**Exercise prompt**:
Set out the part of the listing that opens with the line containing "Screen dimensions: 602x389" and closes with the line containing "pos(653,160)" as a numbered list, with no blank lines. Include both of those lines and leave the pictures out.

**Records for the task**:
◇ ◇ ◇

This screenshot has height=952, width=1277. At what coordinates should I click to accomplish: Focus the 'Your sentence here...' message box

◇ ◇ ◇

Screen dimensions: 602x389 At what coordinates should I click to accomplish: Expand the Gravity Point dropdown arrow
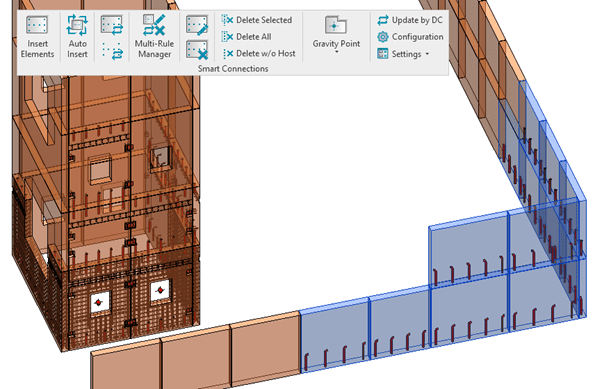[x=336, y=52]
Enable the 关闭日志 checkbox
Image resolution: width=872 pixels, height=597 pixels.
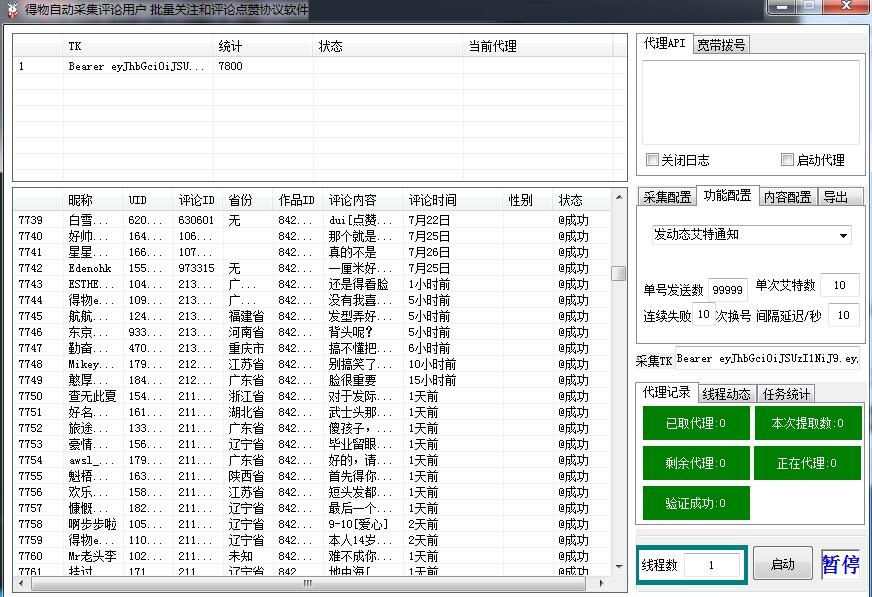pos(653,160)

◇ ◇ ◇

**Exercise output**:
1. Screen dimensions: 602x389 At what coordinates should I click to accomplish: Expand the Gravity Point dropdown arrow
2. [x=336, y=52]
3. Enable the 关闭日志 checkbox
4. Image resolution: width=872 pixels, height=597 pixels.
5. pos(653,160)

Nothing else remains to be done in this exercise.